Esta tarde recibí en mi celular una llamada de una
hermana de la congregación - llamémosla Tremebunda. Contesté y saludé, pero lo
que recibí en lugar de una respuesta fue una ventana de acceso directo a la
regañada olímpica que Tremebunda le propiciaba a uno o más de sus chiquillos.
Debo decir que no es la primera vez que a un miembro de mi feligresía se le
marca mi número inadvertidamente, y confieso que a veces he sentido el deseo de
escuchar lo que pasa al otro lado de la línea. Pero como siempre han triunfado
la gracia y la buena educación, también en esta ocasión. Tras cerciorarme que
nadie iba a morir de una paliza, colgué.
Ahora bien, el pensamiento que ha quedado revoloteando
en mi cabeza es éste: Hasta este día, siempre pensé que Tremebunda era una
mansa palomita. Pero hoy he tenido un atisbo del lado oscuro de mi hermana. No
la juzgo; seguramente los niños se merecían el escarmiento. Pero nunca antes
había presenciado esa parte de la vida de mi hermana. ¿Acaso no tenemos todos
un lado áspero? ¿Y acaso no lo escondemos todos de los demás?
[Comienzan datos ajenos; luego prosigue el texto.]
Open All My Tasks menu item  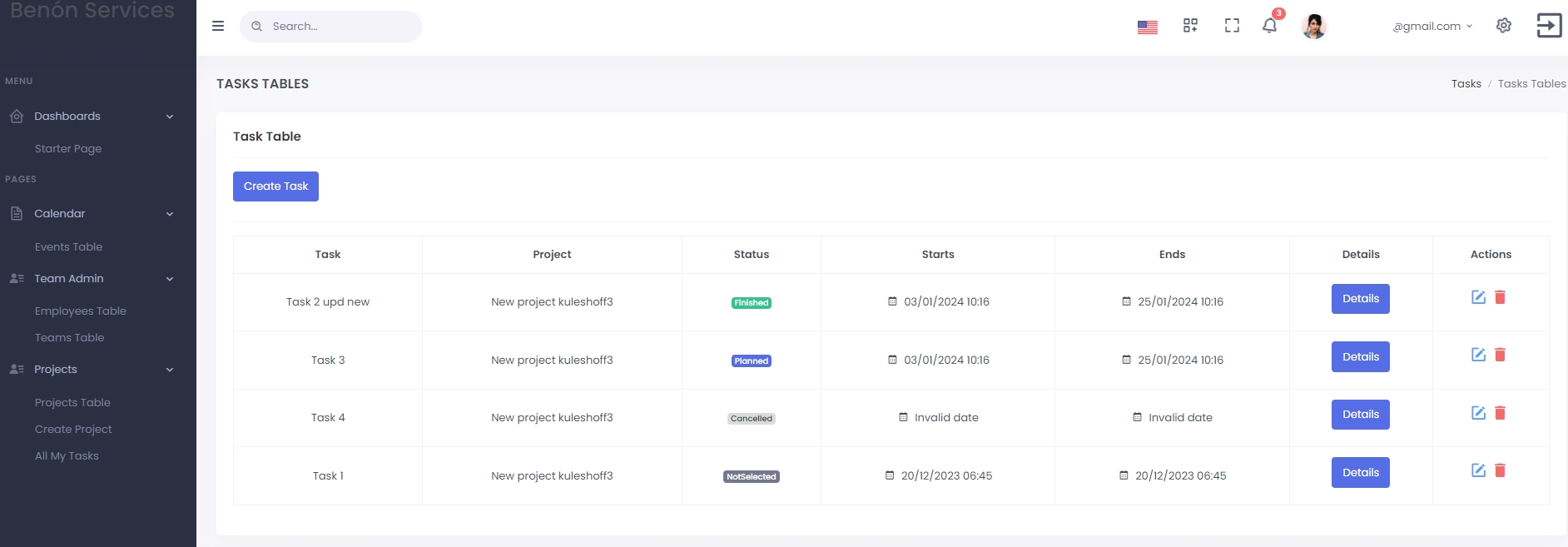(x=67, y=456)
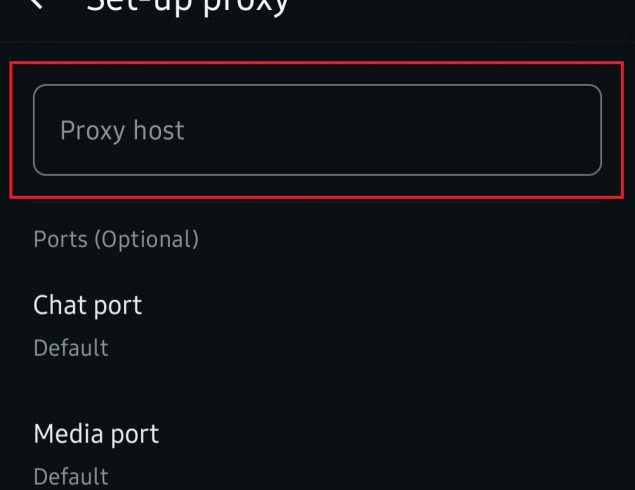635x490 pixels.
Task: Tap the word "Optional" in Ports heading
Action: point(146,240)
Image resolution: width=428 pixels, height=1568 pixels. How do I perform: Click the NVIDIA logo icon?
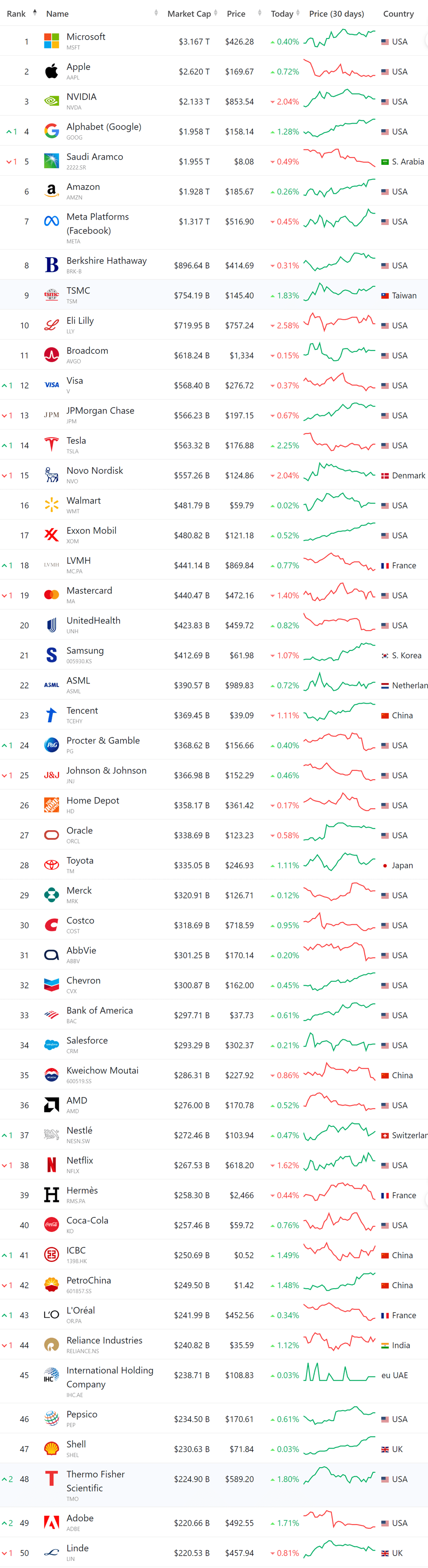pyautogui.click(x=52, y=102)
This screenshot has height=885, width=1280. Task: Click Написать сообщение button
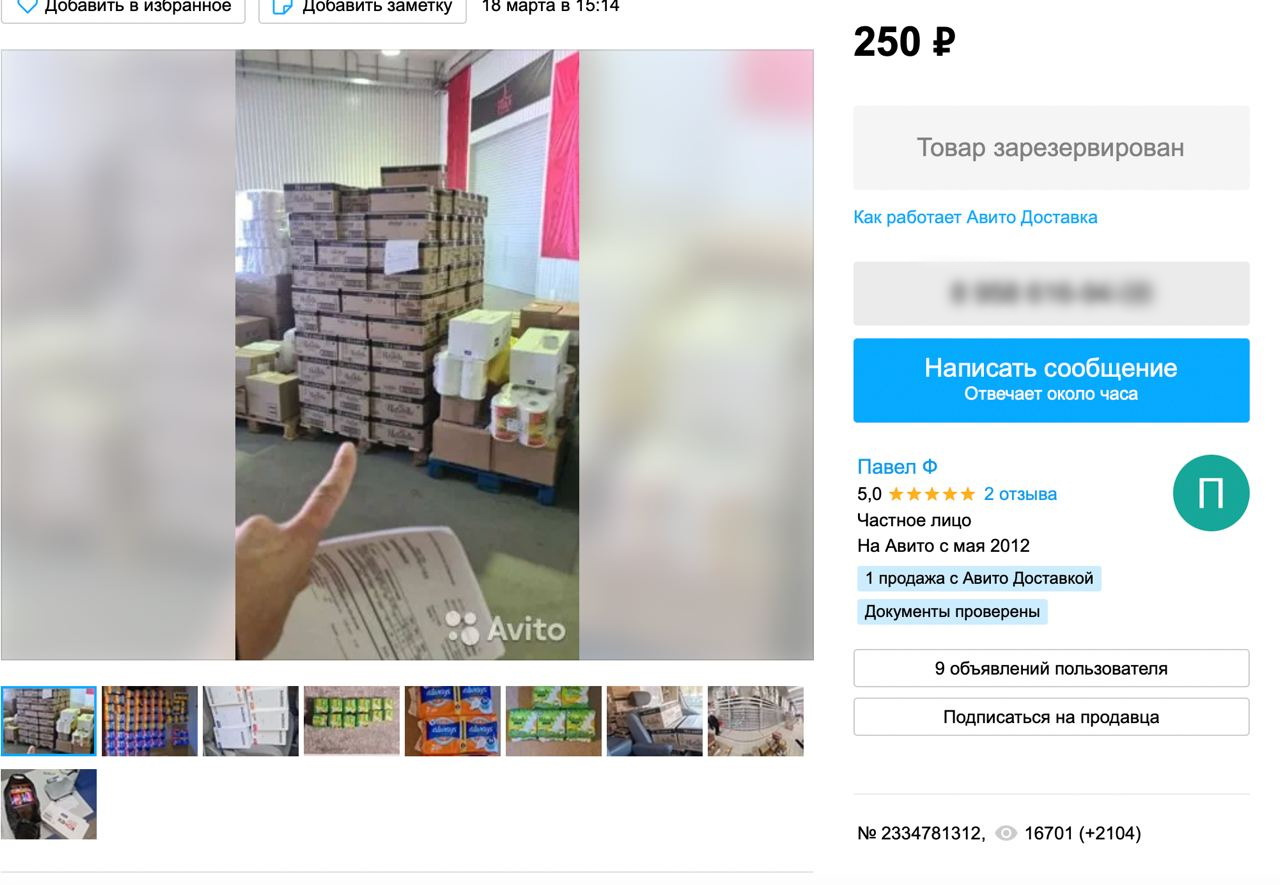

Se me ocurre que, así como le sucedió a Tremebunda,
todos tenemos una llamada abierta con nuestro Creador. Sin darnos cuenta,
nuestra conciencia marcó al Santo y la línea ha permanecido despejada toda nuestra
vida. El Señor conoce perfectamente nuestro lado oscuro. Él conoce nuestra
perversión. Y a pesar de ello, nos amó. Y nos sigue amando. Y nos amará hasta
el fin.
Oro que mi hermana Tremebunda tenga en medio del
trajín de cada día la paz y el reposo que sólo Cristo nos da. Ruego al Padre
que todos encontremos la gracia para aceptarnos a nosotros mismos y unos a
otros a pesar de nuestras imperfecciones. Que podamos amarnos cómo Él nos ha
amado: incondicionalmente y a pesar de nosotros mismos.